-- Extracted data --
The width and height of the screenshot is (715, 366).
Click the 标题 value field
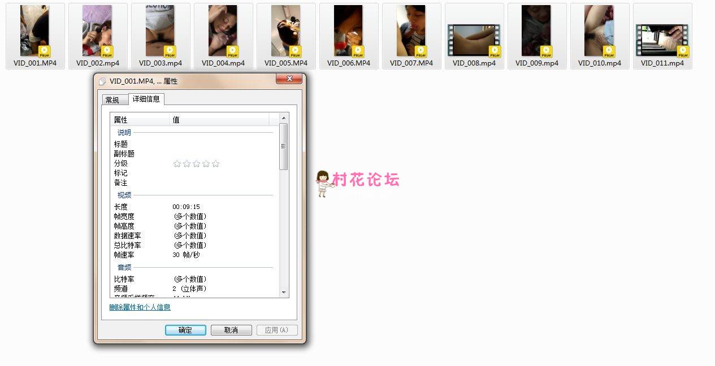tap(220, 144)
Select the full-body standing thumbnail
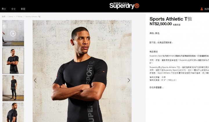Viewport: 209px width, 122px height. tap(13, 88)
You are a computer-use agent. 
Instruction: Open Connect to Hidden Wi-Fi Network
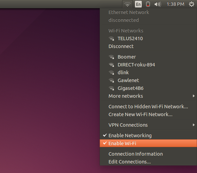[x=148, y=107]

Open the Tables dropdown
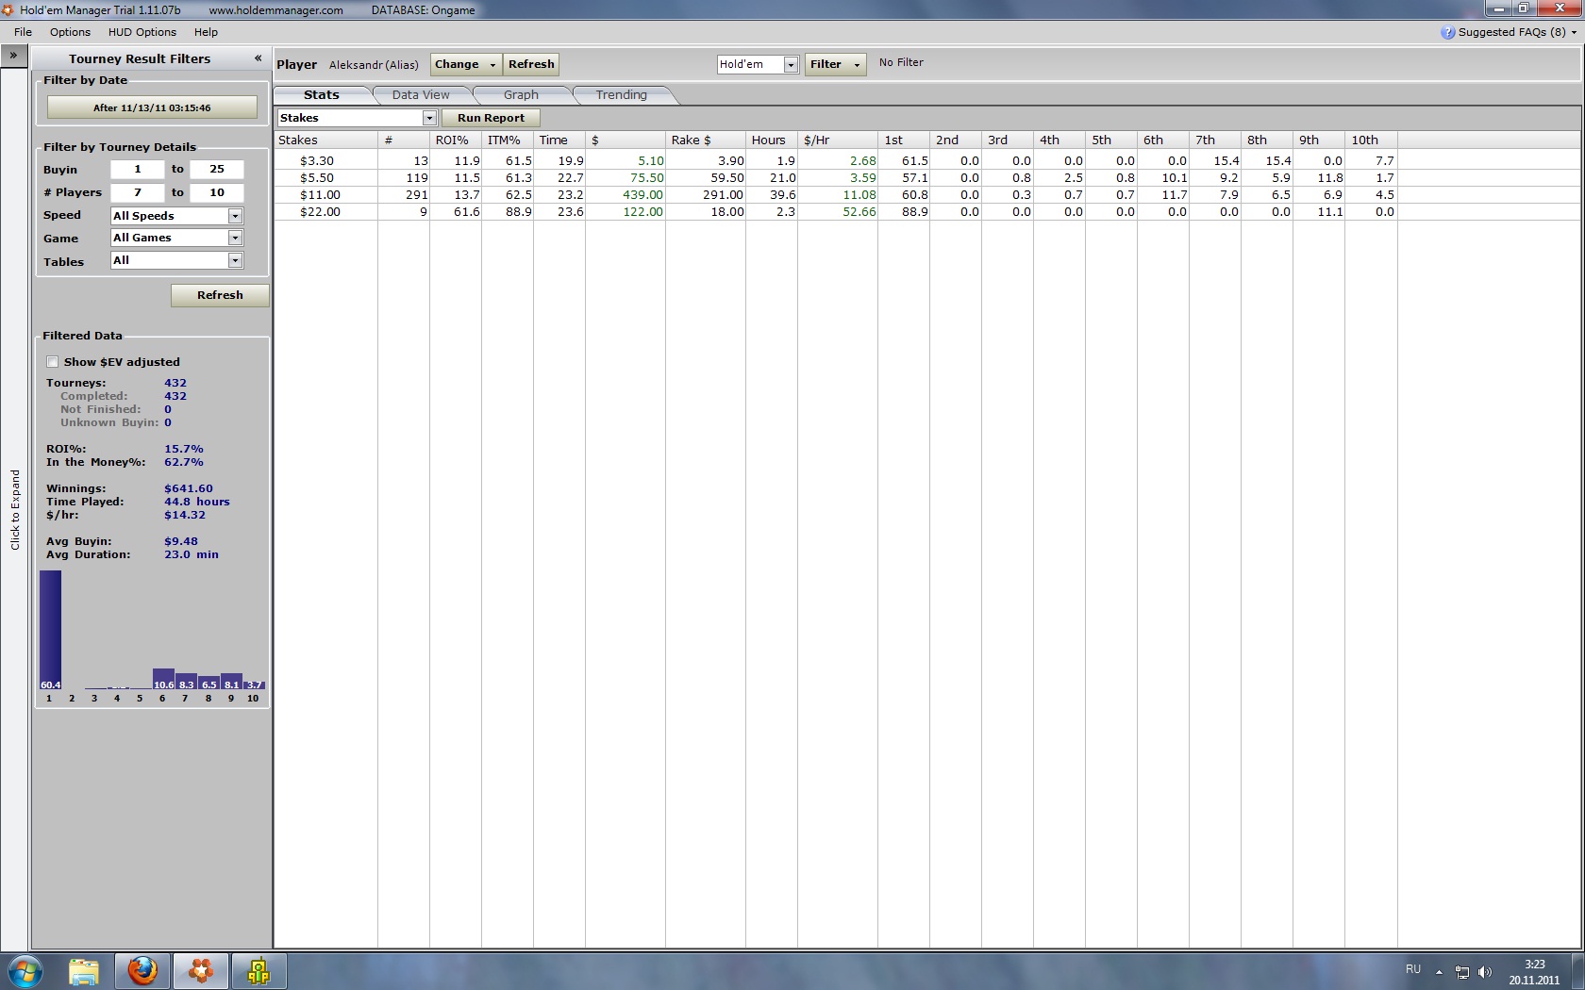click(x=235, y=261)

...

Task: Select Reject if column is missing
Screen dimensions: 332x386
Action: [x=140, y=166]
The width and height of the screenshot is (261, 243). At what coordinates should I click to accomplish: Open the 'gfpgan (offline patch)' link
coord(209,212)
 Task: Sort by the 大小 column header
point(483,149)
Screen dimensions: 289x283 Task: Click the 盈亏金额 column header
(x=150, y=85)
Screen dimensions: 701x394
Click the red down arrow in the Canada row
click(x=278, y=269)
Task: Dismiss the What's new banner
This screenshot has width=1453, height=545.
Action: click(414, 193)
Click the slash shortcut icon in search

==

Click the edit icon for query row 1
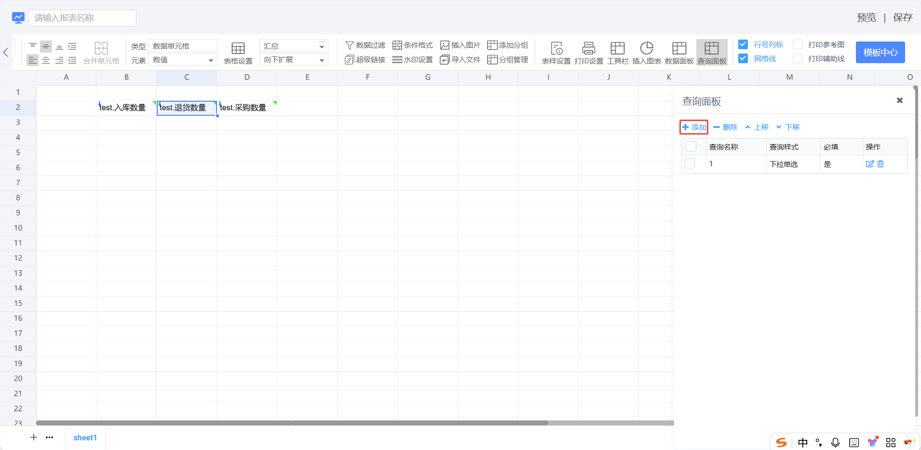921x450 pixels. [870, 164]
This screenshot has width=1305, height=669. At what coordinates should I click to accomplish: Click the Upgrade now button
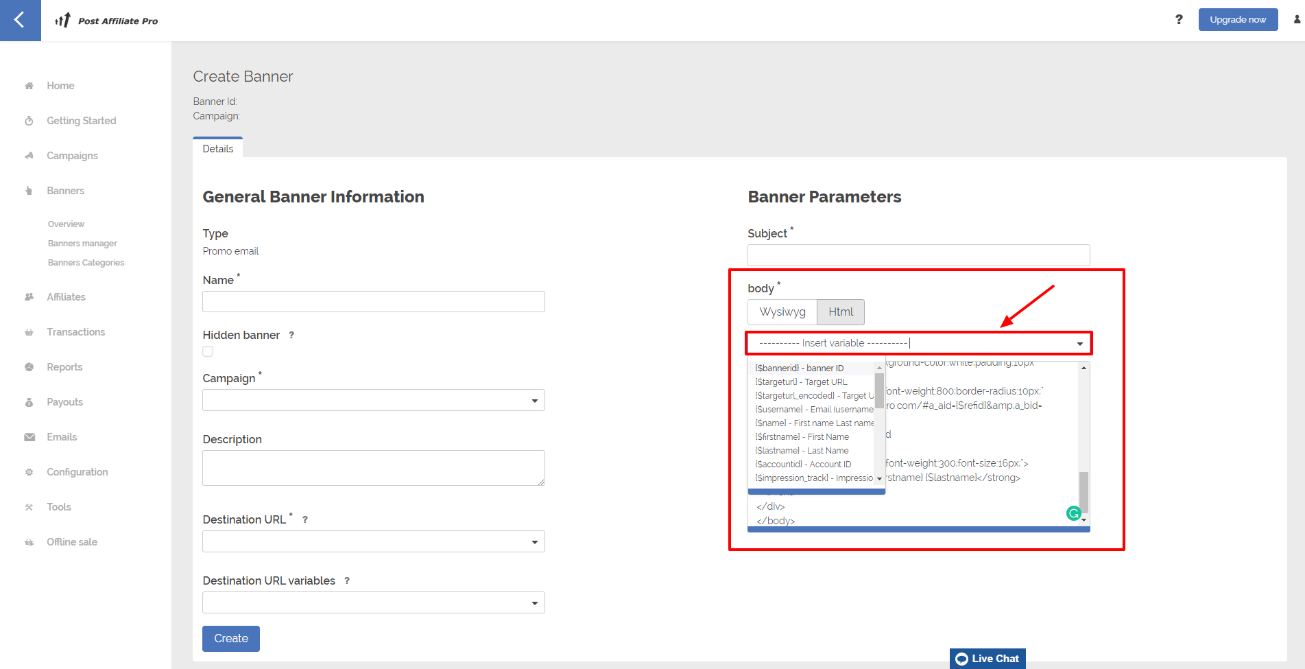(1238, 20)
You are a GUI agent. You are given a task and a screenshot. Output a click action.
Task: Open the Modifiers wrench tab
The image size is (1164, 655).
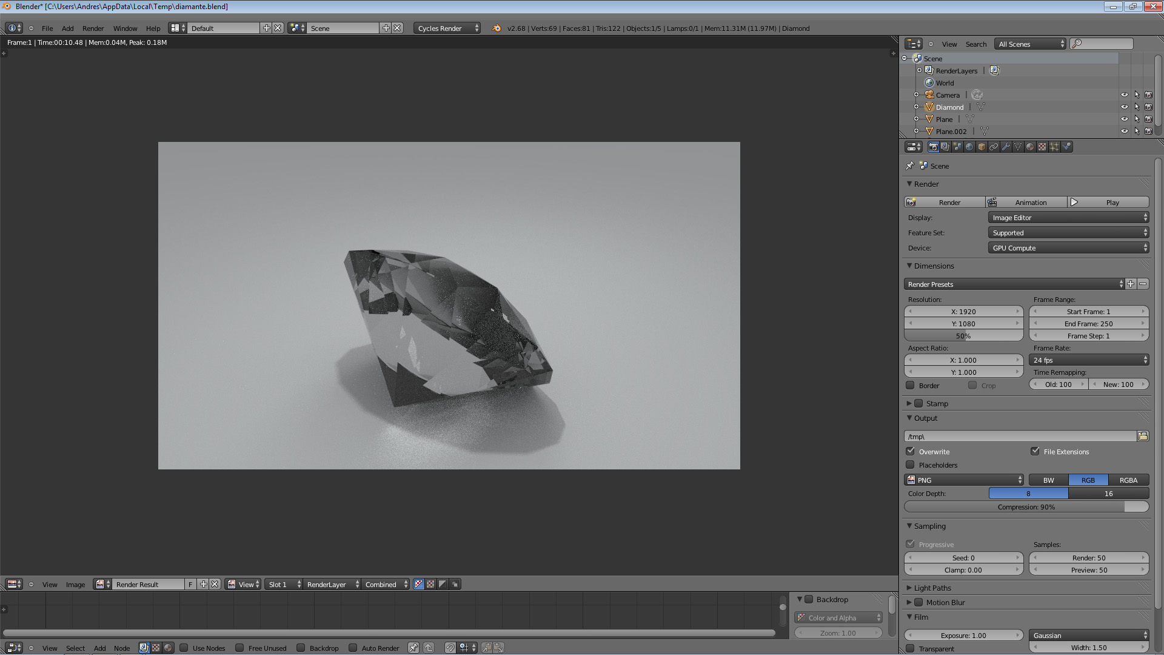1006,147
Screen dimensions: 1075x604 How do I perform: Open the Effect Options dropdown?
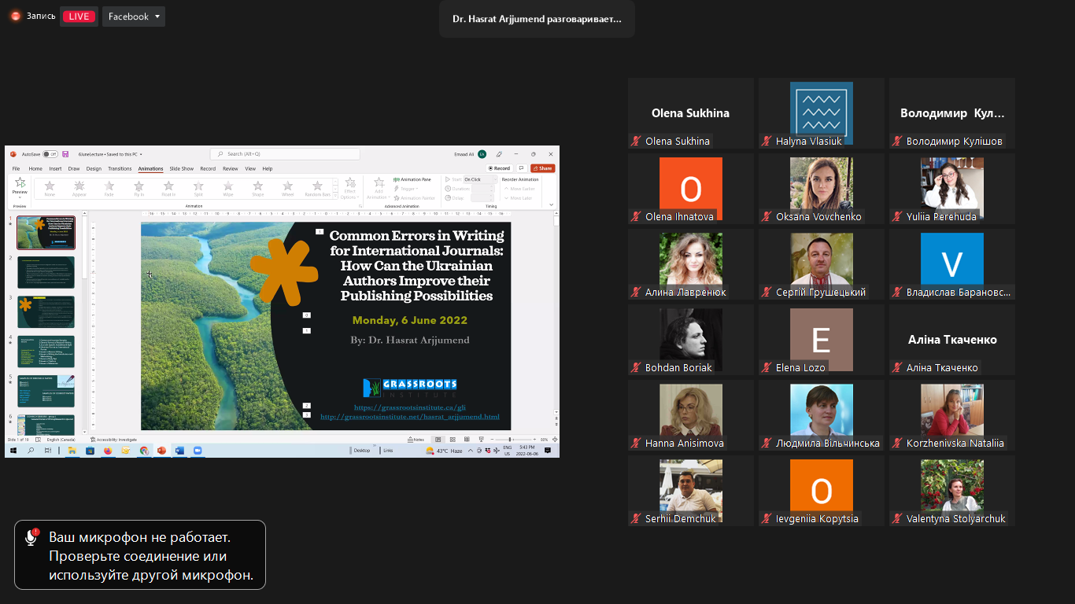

-- Task statement --
Repeat the entries from the line with "This screenshot has width=1305, height=669." to the line with "Screen dimensions: 1075x604", both included, leaving out the pictures.

-- Answer to this task --
This screenshot has width=1305, height=669. At what coordinates should I click to accomplish: Click the Upgrade now button
(1238, 20)
You are a GUI agent. You are given a task and a screenshot. Output a click action.
Task: Open the Modifiers wrench tab
The image size is (1164, 655).
1006,147
Screen dimensions: 1075x604 How do I perform: Open the Effect Options dropdown?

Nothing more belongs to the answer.